What a teen or college student considers an emergency may differ from the standard parental definitions.
Orinda, Calif., mom Robin Fahr has seen the full range of teen texting in her own home. Fahr's daughter, Chelsea, 21, sleeps with her cellphone next to her bed. The University of California at Davis senior tells her mother it's in case a friend has an emergency. "Which could be anything from a middle-of-the-night breakup to needing a ride home from a party," Fahr says, "not exactly the kinds of emergencies we grown-ups are used to ..."
Son Tyler, 18, goes along with late-night texting for a while, then types "goodnight" and turns off the phone. "While he loves his friends, he loves himself enough to get the sleep he needs," Fahr says.
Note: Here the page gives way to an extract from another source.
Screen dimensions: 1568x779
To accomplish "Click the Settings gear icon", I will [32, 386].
But little brother Jordan, 12, admits he has pulled texting all-nighters. "It's usually only when there's a sleepover going on somewhere, and others are at home, texting," Fahr says.
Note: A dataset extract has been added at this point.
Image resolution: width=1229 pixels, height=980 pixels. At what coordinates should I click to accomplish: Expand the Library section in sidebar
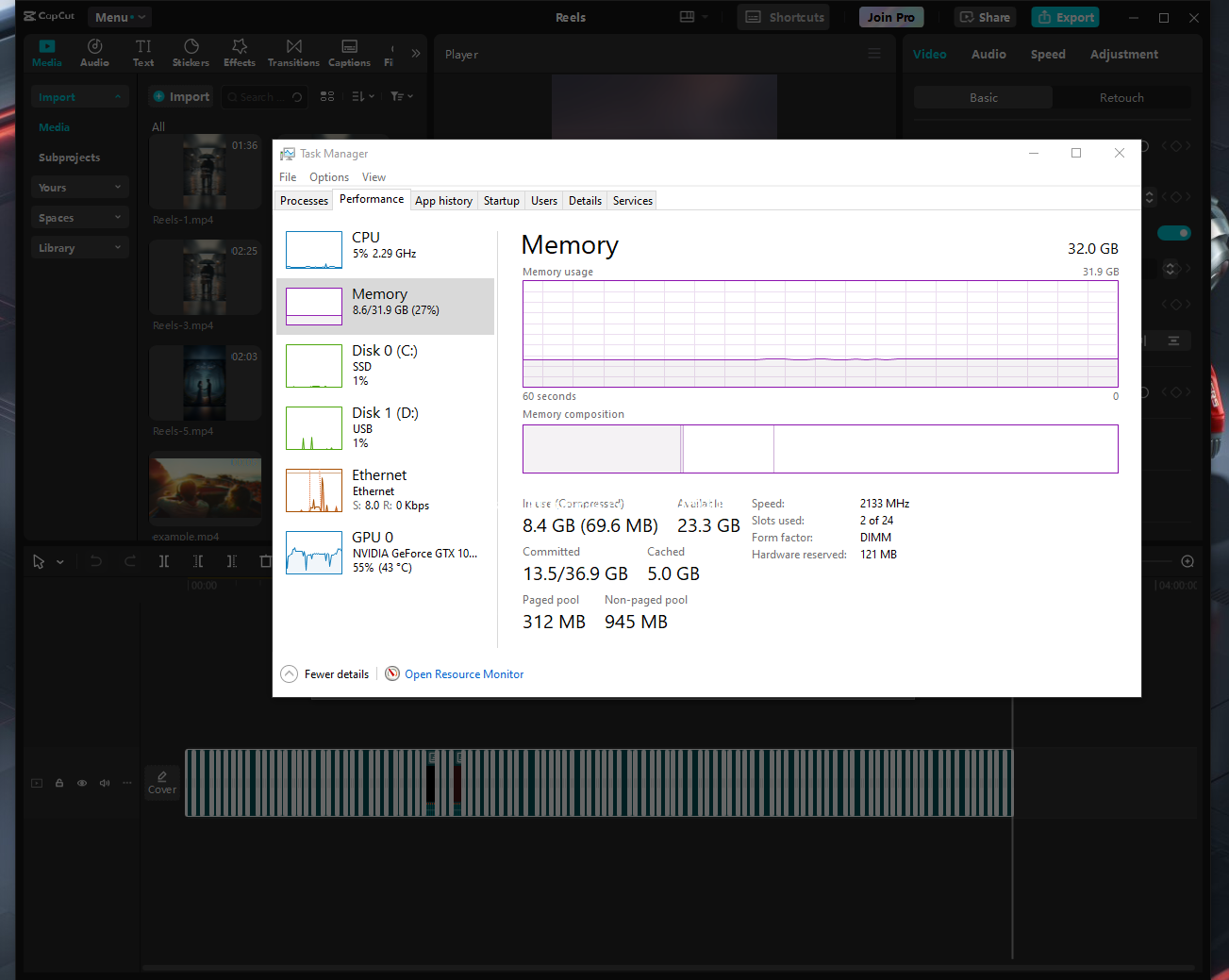pyautogui.click(x=79, y=248)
The psychology behind this constant contact is certainly understandable, Ryerson says. "It comes from wanting to avoid being left out. They won't be considered important and significant in their peer group, if they don't know what's going on. If they're on top of everything, they belong," she says.
It's not limited to the teen crowd either. Jones says there's substantial pressure at the college level, too.
"Since everyone else is always connected," he says, "they expect their peers to constantly be at the same level of connectedness. And when they're not, people rarely go out of their way to keep those less connected informed of what is happening."
Setting limits
What helps, at least for younger kids, says Danville psychologist Sara Denman, is parental involvement. "If all of their friends are all able to text into the wee hours of the night, it is hard for a middle or high schooler to set the limit themselves," Denman says. "Often they appreciate parents stepping in. "... I encourage parents to set a technology curfew."
Some parents find that cellphones carry their own curfew enforcers — their batteries have to be recharged. "Many parents have their kids charge the phone and computer in the hall outside of their room, which confirms the curfew is being followed," says Denman.
Some of Ryerson's clients have taken it even farther: "I've actually had parents sleep with (the phones) under their pillow. As parents, we want our kids to be happy, healthy and responsible," she says, "and the most essential prerequisite for achieving balance is to first take care of ourselves physically — eating well, exercising and getting enough sleep."